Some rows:
START
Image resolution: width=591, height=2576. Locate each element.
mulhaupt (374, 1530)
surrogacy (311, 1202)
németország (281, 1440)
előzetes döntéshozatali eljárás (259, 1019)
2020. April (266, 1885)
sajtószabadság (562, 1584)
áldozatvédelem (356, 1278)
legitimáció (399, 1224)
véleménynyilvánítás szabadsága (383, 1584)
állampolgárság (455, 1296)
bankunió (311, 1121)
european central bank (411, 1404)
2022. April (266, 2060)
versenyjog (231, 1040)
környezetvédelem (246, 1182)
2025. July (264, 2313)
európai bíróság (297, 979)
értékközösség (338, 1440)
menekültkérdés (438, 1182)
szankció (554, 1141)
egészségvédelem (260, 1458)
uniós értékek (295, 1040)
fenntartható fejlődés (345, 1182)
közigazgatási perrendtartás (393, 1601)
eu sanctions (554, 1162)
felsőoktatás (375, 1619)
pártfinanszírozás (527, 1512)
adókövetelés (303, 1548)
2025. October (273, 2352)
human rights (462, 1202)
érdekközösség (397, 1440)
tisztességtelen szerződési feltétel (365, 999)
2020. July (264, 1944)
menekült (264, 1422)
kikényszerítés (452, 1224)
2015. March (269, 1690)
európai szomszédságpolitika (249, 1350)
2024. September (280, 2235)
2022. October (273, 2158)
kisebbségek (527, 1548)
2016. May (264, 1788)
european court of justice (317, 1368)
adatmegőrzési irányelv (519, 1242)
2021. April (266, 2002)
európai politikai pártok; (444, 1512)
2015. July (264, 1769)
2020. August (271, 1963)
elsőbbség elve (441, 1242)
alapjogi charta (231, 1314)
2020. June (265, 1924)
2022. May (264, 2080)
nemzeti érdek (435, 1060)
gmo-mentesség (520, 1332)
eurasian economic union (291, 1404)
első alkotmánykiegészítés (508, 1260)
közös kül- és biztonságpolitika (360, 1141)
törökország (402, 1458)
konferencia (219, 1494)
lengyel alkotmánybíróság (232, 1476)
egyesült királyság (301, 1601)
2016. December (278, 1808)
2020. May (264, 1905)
END
Reproduce in full every line from the one containing "2020. April (266, 1885)" down to the last of the rows above, both included, adding 43 to each number in the coordinates.

2020. April (309, 1928)
sajtószabadság (605, 1627)
áldozatvédelem (399, 1321)
legitimáció (442, 1267)
véleménynyilvánítás szabadsága (426, 1627)
állampolgárság (498, 1339)
bankunió (354, 1164)
european central bank (454, 1447)
2022. April (309, 2103)
versenyjog (274, 1083)
környezetvédelem (289, 1225)
2025. July (307, 2356)
európai bíróság (340, 1022)
értékközösség (381, 1483)
menekültkérdés (481, 1225)
szankció (597, 1184)
egészségvédelem (303, 1501)
uniós értékek (338, 1083)
fenntartható fejlődés (388, 1225)
közigazgatási perrendtartás (436, 1644)
eu sanctions (597, 1205)
felsőoktatás (418, 1662)
pártfinanszírozás (570, 1555)
adókövetelés (346, 1591)
2025. October (316, 2395)
human rights (505, 1245)
érdekközösség (440, 1483)
tisztességtelen szerződési feltétel (408, 1042)
2020. July (307, 1987)
menekült (307, 1465)
kikényszerítés (495, 1267)
2015. March (312, 1733)
európai szomszédságpolitika (292, 1393)
2024. September (323, 2278)
2022. October (316, 2201)
kisebbségek (570, 1591)
2016. May (307, 1831)
european court of justice (360, 1411)
adatmegőrzési irányelv (562, 1285)
2021. April (309, 2045)
európai politikai pártok; (487, 1555)
2015. July (307, 1812)
2020. August (314, 2006)
elsőbbség elve (484, 1285)
alapjogi charta (274, 1357)
2020. June (308, 1967)
2022. May (307, 2123)
nemzeti érdek (478, 1103)
gmo-mentesség (563, 1375)
eurasian economic union (334, 1447)
első alkotmánykiegészítés (551, 1303)
közös kül- és biztonságpolitika (403, 1184)
törökország (445, 1501)
konferencia (262, 1537)
lengyel alkotmánybíróság (275, 1519)
egyesült királyság (344, 1644)
2016. December (321, 1851)
2020. May (307, 1948)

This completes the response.